Can I ask what your use case is? I'm just curious about where the need is outside of making requests to service APIs that the SDK supports, and more data could help us prioritize this work.
Thanks - this is mainly for signing requests to 'execute-api' on API Gateway.
While we can indeed generate an SDK for that API using the AWS console or this SDK's getSdk() call, it seems less convenient to do that every time we make a change to the API, especially during development and testing. It would be extremely useful to rely on an existing generic library to make direct calls to IAM-protected methods on the API Gateway instead of generating a custom one. In addition, we could use existing Typescript definitions for making those calls.
Completely agreed requesting this be part of the public API! I'm adapting AWS.SIgners.V4 to add signing to SwaggerJS for use with my API Gateway AWS_IAM APIs and it would be nice to know that this will be stable. https://github.com/prestomation/swagger-ui/blob/master/dist/client_authorization-sigv4.js
FWIW with regards to Swagger, I ended up switching to JWT authentication in part because of this issue. It is much easier to auto-generate a Typescript client (for Angular) from a Swagger spec than to generate SDK from API Gateway and create the bindings manually. As a side benefit, JWT allows for more flexibility both in terms of dynamic permissions and clients (no need for special software, e.g. Curl can now be used); and we can also use third-party authentication solutions, e.g. Auth0 or Stormpath (Cognito is unfortunately severely lacking in graphical clients, IMO).
This would be very helpful for elastic search service queries too.
Since then we've moved to Cognito User Pool Auth with JWT authorizer, since Cognito UP has improved substantially in the past half-year. Still, it has a few annoying issues that make it not completely fluent to use (e.g. linking multiple accounts). I wish everything was open-source and extensible out of the box. IAM/SigV4 is a hard dependency to bring around.
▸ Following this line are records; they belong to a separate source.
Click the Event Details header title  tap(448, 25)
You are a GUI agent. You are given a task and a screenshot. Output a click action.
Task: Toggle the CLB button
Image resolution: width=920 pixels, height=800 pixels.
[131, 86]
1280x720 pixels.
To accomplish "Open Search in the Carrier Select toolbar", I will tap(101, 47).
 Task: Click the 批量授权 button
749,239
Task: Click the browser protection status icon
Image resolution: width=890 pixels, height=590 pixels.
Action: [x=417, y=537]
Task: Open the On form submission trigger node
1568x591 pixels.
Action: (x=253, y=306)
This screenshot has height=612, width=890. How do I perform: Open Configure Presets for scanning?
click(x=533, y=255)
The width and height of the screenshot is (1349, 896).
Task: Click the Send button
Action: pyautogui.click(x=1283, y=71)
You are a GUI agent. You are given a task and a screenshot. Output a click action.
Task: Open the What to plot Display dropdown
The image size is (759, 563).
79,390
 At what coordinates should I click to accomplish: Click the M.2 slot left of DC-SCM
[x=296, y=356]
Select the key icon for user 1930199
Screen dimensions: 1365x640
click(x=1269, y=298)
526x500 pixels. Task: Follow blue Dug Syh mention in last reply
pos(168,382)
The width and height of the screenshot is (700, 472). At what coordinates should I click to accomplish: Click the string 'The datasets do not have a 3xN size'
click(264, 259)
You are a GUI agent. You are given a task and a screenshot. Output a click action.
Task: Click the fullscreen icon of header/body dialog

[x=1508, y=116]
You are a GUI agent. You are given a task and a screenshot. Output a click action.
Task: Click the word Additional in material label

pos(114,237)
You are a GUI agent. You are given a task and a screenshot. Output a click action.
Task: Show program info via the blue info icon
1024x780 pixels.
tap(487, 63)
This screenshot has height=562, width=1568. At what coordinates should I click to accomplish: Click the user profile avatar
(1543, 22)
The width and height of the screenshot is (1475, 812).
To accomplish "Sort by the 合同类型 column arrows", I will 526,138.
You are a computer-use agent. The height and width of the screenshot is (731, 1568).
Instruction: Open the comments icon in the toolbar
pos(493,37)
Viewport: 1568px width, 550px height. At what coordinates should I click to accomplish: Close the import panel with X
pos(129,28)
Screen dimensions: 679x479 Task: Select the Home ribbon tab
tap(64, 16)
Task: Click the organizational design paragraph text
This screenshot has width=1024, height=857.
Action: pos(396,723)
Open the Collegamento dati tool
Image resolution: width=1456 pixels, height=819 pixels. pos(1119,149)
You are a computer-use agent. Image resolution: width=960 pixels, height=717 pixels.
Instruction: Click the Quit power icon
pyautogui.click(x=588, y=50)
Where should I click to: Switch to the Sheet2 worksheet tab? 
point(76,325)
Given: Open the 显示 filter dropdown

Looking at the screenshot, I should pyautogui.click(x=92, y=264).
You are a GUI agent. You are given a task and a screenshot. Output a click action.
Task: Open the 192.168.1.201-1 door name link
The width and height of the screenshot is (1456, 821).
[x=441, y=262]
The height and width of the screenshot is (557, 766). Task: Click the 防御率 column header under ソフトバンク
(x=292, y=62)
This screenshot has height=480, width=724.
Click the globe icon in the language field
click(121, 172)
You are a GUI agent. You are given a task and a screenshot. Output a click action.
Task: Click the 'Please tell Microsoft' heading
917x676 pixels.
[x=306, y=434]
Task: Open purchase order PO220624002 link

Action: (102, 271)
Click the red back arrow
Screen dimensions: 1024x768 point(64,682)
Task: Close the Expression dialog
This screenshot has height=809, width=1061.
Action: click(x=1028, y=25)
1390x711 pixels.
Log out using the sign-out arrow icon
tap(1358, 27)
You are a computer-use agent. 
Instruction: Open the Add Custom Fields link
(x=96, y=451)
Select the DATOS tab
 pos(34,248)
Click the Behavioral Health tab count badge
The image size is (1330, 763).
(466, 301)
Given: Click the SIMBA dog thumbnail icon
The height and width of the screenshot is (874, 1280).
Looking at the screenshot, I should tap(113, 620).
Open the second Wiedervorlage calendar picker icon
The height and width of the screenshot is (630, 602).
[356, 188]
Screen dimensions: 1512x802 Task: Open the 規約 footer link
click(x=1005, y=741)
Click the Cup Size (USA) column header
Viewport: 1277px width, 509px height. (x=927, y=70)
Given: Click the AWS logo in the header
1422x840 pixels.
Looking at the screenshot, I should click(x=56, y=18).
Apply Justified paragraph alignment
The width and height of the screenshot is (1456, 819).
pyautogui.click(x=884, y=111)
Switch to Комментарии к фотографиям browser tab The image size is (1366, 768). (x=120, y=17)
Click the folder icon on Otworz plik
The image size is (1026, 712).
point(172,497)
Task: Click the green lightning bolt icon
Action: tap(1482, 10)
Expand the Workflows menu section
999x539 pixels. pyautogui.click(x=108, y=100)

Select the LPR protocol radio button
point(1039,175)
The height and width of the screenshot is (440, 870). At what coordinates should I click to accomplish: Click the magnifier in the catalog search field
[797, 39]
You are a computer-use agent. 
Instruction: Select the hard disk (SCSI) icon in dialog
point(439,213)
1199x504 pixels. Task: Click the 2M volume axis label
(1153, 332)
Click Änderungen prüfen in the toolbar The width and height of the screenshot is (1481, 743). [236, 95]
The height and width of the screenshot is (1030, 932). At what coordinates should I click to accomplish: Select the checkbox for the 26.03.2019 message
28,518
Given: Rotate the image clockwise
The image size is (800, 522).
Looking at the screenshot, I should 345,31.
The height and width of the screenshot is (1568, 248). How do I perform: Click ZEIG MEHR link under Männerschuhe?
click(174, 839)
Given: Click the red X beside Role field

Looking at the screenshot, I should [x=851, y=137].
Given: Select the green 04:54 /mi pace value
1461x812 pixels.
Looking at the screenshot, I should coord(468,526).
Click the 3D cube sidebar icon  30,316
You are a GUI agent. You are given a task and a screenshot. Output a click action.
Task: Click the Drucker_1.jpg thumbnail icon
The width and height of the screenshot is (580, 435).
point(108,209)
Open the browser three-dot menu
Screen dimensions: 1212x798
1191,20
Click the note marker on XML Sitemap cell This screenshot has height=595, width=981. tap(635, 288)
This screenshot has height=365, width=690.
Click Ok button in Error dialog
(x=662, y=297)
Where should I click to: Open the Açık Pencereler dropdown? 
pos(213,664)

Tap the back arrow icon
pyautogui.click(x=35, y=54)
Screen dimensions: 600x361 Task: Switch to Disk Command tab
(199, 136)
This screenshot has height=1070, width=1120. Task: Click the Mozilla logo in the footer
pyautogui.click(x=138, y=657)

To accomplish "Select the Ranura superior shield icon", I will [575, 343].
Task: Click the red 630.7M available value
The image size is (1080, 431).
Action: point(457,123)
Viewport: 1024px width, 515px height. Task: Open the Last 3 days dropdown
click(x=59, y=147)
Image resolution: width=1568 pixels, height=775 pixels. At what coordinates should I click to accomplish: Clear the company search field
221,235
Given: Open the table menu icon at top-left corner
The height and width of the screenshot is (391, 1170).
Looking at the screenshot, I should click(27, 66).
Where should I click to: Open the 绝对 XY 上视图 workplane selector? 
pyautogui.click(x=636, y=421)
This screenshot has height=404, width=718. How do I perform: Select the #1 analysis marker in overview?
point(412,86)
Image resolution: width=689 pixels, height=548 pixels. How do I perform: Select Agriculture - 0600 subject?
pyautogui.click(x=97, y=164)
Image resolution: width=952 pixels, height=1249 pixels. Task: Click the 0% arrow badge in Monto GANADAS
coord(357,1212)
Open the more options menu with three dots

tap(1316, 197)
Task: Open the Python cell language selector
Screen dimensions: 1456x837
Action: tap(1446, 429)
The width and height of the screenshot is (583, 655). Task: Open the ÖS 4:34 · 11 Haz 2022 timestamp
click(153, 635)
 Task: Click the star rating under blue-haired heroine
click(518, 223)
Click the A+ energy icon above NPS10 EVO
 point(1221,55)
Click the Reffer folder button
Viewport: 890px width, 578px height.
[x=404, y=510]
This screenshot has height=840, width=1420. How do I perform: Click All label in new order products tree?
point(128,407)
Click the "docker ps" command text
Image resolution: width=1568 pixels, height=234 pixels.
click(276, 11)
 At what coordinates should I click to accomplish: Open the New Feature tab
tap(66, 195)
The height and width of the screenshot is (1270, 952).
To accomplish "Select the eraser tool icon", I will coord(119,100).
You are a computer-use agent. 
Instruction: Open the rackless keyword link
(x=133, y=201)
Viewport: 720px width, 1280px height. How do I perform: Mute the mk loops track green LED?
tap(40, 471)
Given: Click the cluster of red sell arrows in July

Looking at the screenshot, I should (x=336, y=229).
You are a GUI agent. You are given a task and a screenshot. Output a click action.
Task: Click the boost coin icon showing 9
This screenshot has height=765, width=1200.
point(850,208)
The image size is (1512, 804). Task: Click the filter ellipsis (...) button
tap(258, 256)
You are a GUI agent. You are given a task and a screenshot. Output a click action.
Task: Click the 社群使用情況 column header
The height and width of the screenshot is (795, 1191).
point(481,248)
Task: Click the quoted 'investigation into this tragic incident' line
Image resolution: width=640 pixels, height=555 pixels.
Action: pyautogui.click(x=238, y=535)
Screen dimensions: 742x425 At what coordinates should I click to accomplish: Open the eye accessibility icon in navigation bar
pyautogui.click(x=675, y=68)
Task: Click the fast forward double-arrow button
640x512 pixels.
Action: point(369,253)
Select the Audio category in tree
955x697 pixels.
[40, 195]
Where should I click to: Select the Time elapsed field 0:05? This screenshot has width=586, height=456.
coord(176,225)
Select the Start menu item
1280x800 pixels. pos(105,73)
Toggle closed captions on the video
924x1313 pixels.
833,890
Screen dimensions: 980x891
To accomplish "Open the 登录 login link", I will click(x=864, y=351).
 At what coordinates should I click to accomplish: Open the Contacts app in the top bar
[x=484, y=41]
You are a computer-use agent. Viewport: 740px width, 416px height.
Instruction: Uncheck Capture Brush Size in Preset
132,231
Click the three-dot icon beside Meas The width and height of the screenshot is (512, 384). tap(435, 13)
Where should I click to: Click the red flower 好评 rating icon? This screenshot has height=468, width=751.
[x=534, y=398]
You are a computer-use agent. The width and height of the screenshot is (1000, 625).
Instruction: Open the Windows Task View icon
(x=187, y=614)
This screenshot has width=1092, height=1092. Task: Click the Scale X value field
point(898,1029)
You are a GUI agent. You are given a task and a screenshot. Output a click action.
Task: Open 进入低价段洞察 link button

+1 to have a public signer (that can produce both signed query strings as well as signed headers. This will reduce a lot of headache..
Use cases: IoT, Neptune, APIs and other stuff without an SDK...
+1 I haven't found reliable, intuitive third-party signer yet.
I have no idea if these are official examples but this is so much better than the mess I have right now: https://github.com/aws-samples/amazon-elasticsearch-lambda-samples/blob/master/src/s3_lambda_es.js
https://github.com/mhart/aws4 is current a gold standard, couldn't run production without it
@adjourn
AWS Samples is an official AWS organizaion on GitHub. Hopefully it's a useful resource for you.
Refer to SignatureV4 in v3 of the SDK. It's still in preview, but is worth checking out now.
We have an application where it would be convenient to use the private aws.Signers.V4 object to sign AWS requests. Is it safe to rely on this API in production, even if it's not part of the official documentation? Or should we use a 3rd-party library (e.g. mhart/aws4) that relies on the officially publicized description of the algorithm (assuming we don't want to sign it semi-manually with Crypto according to the official docs)?